14,000 trees handed out to students at Oregon Elementary

Saturday, April 30, 2011  08:45 PM
By JENNA GANT
ThisWeek Community Newspapers  - Johnstown

When Linda Brobeck, Oregon Elementary School principal, received a letter stating every one of her students could receive a free tree, she jumped at the chance.

She ordered 350 trees for her first- through third-graders.

"I think it's important for students to be a part of taking care of our environment," Brobeck said.
The Licking County Soil and Water Conservation District teamed up with elementary and middle schools throughout the county, including Oregon Elementary, to provide free Norway spruce tree seedlings.

In all the LCSWCD distributed 14,000 trees throughout the county.

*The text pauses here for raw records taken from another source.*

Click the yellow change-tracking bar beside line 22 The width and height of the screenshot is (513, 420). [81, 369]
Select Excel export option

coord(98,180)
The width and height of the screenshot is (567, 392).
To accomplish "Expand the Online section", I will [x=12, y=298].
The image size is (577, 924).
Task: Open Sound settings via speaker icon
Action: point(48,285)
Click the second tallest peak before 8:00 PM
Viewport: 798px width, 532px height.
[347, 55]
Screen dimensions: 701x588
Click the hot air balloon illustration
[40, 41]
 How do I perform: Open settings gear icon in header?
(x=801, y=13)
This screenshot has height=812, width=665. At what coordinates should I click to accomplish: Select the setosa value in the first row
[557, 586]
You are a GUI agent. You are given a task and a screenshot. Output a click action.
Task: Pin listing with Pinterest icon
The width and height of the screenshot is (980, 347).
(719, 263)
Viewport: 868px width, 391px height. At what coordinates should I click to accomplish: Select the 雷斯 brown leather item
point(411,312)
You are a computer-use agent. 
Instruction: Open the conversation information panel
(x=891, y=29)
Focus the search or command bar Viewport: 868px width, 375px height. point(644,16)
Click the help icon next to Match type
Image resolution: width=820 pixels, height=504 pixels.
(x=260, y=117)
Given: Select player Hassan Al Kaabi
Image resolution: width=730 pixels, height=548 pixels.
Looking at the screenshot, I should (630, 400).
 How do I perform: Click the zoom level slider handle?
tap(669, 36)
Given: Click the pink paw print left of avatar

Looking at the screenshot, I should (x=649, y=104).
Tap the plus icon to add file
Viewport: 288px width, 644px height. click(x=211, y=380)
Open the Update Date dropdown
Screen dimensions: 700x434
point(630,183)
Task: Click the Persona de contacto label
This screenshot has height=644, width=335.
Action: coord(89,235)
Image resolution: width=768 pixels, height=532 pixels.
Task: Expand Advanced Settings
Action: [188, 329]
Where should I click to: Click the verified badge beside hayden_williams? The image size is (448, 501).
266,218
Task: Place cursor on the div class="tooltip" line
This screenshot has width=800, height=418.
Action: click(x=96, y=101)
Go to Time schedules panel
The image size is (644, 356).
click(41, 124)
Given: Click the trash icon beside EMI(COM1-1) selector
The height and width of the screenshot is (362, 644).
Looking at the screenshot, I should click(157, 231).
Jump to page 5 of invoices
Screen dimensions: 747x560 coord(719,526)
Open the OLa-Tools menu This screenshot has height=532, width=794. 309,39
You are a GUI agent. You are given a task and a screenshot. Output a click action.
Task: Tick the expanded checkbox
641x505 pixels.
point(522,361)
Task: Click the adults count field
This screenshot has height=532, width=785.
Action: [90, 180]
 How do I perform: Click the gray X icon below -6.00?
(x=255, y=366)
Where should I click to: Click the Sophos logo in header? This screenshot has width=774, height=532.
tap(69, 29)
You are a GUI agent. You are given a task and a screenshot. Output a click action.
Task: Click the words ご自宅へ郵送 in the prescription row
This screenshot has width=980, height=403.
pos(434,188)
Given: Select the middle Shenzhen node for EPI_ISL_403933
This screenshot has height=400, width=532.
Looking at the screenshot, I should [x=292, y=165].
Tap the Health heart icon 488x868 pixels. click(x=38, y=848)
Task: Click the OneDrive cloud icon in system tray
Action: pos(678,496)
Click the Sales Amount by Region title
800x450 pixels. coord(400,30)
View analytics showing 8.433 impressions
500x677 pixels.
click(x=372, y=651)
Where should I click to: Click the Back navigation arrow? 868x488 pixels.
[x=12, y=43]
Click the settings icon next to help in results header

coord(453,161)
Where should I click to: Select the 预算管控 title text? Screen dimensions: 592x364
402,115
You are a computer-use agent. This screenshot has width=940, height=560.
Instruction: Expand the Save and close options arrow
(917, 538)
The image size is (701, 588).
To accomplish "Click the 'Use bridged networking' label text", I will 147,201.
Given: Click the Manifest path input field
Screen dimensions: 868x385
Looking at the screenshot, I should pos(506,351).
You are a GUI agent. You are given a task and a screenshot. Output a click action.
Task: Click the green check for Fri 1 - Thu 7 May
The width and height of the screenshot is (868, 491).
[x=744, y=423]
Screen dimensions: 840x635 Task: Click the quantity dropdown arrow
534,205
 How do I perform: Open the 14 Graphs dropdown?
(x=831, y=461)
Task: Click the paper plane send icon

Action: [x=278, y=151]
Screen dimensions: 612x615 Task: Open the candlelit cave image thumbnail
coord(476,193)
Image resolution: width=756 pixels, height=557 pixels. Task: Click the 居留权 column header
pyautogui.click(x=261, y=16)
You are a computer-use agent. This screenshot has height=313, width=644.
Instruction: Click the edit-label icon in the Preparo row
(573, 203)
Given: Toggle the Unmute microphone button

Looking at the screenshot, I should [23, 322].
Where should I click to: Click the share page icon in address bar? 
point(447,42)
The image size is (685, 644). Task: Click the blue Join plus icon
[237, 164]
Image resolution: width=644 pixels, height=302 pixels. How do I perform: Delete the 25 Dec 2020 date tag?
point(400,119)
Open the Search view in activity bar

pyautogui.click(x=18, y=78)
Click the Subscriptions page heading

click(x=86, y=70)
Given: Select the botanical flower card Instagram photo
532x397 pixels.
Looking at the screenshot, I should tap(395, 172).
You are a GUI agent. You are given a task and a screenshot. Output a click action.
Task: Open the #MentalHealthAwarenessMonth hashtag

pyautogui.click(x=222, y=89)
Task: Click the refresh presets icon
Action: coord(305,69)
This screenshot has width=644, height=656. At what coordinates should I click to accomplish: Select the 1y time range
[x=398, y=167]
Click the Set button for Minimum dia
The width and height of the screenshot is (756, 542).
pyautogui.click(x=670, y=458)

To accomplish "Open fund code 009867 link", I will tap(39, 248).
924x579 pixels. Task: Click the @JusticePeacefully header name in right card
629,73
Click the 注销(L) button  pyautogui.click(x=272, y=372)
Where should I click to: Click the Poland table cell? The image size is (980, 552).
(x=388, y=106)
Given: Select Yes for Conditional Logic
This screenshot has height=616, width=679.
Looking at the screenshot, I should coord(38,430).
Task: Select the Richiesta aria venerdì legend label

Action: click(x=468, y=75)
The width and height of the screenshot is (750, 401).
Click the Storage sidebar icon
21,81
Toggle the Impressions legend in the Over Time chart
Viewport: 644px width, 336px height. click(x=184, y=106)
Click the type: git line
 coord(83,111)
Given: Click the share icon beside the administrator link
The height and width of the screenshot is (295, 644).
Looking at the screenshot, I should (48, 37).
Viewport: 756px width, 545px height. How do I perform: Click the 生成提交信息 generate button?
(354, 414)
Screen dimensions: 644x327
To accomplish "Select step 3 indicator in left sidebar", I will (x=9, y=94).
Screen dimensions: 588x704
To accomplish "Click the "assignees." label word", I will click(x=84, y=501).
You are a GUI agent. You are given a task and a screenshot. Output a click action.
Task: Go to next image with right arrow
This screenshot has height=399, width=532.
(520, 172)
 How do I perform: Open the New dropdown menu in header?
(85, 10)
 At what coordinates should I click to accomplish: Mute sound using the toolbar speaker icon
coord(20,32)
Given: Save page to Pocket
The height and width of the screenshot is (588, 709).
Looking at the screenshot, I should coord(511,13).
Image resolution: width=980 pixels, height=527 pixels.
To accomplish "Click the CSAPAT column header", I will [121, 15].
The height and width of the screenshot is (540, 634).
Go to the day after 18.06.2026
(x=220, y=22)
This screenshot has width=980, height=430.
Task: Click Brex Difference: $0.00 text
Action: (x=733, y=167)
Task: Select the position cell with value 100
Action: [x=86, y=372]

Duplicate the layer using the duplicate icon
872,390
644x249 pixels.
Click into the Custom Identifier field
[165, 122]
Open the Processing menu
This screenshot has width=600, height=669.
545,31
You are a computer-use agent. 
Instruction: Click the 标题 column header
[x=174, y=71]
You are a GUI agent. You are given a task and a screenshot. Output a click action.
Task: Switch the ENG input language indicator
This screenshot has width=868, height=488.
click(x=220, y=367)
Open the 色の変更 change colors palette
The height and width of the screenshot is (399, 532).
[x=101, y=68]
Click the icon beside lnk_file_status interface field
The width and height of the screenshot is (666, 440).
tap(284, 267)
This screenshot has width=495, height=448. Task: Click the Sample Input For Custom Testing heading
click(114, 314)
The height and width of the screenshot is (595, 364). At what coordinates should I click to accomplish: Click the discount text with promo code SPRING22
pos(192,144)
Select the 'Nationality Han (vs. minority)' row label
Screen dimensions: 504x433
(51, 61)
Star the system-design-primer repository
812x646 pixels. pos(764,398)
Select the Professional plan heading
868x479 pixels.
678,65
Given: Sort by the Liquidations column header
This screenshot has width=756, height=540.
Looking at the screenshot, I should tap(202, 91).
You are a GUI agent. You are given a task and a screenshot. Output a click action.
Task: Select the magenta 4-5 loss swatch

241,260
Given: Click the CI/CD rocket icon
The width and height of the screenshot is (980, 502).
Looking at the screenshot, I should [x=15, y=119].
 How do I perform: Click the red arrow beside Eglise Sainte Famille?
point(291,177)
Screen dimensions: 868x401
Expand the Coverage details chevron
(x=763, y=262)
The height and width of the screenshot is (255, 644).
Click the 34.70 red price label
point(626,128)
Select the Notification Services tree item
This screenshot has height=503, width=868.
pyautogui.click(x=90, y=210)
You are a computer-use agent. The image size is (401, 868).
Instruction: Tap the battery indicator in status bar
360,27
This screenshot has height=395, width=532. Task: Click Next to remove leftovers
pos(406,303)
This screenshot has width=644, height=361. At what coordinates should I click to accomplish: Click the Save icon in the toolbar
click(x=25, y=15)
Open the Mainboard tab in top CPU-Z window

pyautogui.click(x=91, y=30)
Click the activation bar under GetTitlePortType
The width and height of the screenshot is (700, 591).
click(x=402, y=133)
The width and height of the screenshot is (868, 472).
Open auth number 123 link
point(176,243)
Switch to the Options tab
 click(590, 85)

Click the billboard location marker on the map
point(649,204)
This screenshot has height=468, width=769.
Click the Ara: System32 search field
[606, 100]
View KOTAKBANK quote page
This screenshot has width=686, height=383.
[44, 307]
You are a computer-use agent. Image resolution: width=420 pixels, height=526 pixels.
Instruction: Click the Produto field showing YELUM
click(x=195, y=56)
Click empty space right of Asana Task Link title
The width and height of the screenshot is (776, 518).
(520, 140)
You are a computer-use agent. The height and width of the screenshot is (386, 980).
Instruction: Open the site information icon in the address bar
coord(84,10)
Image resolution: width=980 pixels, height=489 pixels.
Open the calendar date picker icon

Jim Kiracofe, district program administrator, said LCSWCD distributed the seedling trees throughout the week to promote Earth Day on April 22 and Arbor Day on April 29.

"We're trying to conserve natural resources today for our children tomorrow and this is just one little way to do it," Kiracofe said.

He said LCSWCD handed out 9,000 more seedlings this year than last year.

Sending letters to every elementary school principal helped garner more interest, Kiracofe said.
"Just by being a little more proactive, we touched based with a lot more teachers and we went from 5,000 to 14,000," he said. "I think there's a lot of interest and a lot support by the teachers just from those numbers."

The seedling trees program started more than 50 years ago, Kiracofe said, and residents still come up to him to talk about the tree seedling they received decades ago.

Brobeck said she remembers receiving a tree from a former student more than a decade ago, though she said Oregon Elementary hadn't participated in the program for at least seven years.

"I hope this is a tradition that continues," Brobeck said.

The students receive the trees when they are only six to 10 inches high. Kiracofe said they could grow to a height of 50 feet.

"That's really neat, too, for a little kid to plant a tree that's smaller than them and then a few years (later) that tree is going to be bigger than them," he said.

Kiracofe said it's important for residents to keep repopulating the nation's forests.
Trees occupied 98 percent of Ohio's land 200 years ago, he said, but that number decreased once people built cities and farmland.

"We took a lot of trees away and weeded it down to 12 percent timber trees in the whole state now it's about 35-38 percent forested," Kiracofe said.

That's why he believes the younger generation is perfect for increasing the green population.

"They just need a lot of nurturing and tender loving care and are taken care of properly, then they'll make a nice tree later," Kiracofe said.

Students, by planting the trees, help provide oxygen, improve water quality and beautify landscape, he said.

"It's a wonderful thing and I think it really does promote the green," Brobeck said.